Protesters torch police station in occupied Kashmir town

SRINAGAR: Hundreds of angry villagers clashed with police in India-held Kashmir on Tuesday following suspicions that security personnel shot dead seven civilians they mistook for militants, a police officer and a witness said.

The villagers torched a police station in the forested Kupwara region near the de facto border with Pakistan and asked the security forces to hand over the bodies for identification and for burial, the officer said.

“Police fired tear gas and warning shots in the air to disperse the angry crowd who were hurling rocks at them,” the officer said on condition of anonymity.

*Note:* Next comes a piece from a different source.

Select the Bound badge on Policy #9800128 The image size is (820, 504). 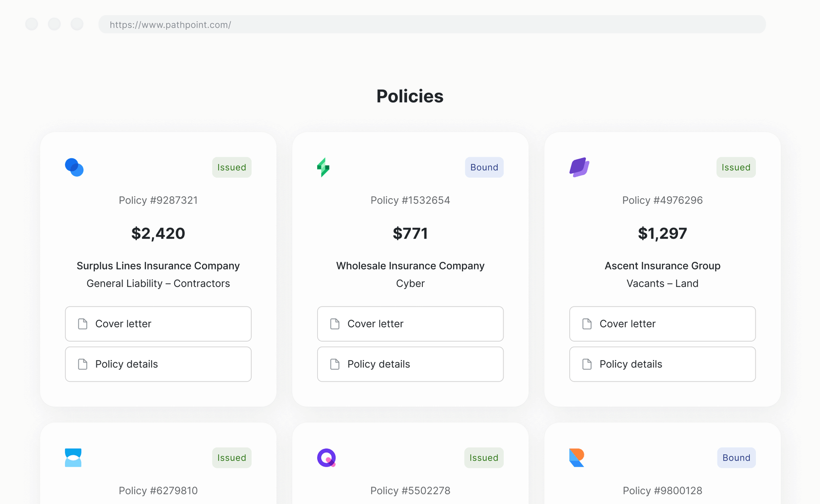tap(736, 457)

A local resident, Manzoor Ahmed, said by phone a bullet wounded one villager before paramilitary reinforcements were called in to control the situation.

He said villagers suspected that the seven killed late on Monday were locals rather than militants who had infiltrated from across the border.

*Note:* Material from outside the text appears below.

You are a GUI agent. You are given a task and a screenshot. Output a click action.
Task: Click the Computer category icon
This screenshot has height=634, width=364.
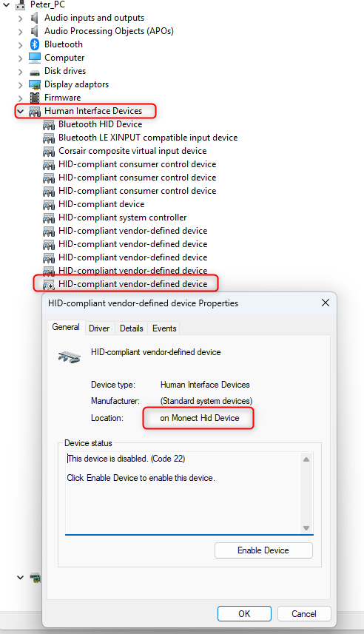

The situation was defused when police gave the bodies to a local religious group for burial, which was attended by hundreds of the villagers.

“After ascertaining that none of them were locals the bodies have been buried,” senior police officer J.P. Singh told reporters, adding that 15 people were injured in the clashes.

The army said the seven suspected militants were shot dead in the remote village of Dardpora, 140km from the main city of Srinagar, during a joint operation with police.

Lieutenant General S.K. Saini told reporters in Kupwara: “There is no civilian in the group of terrorists that has been eliminated.”

Despite the reassurances, separatist leader Syed Ali Geelani called for a general strike in the region on Friday in protest against what he called the mysterious killings.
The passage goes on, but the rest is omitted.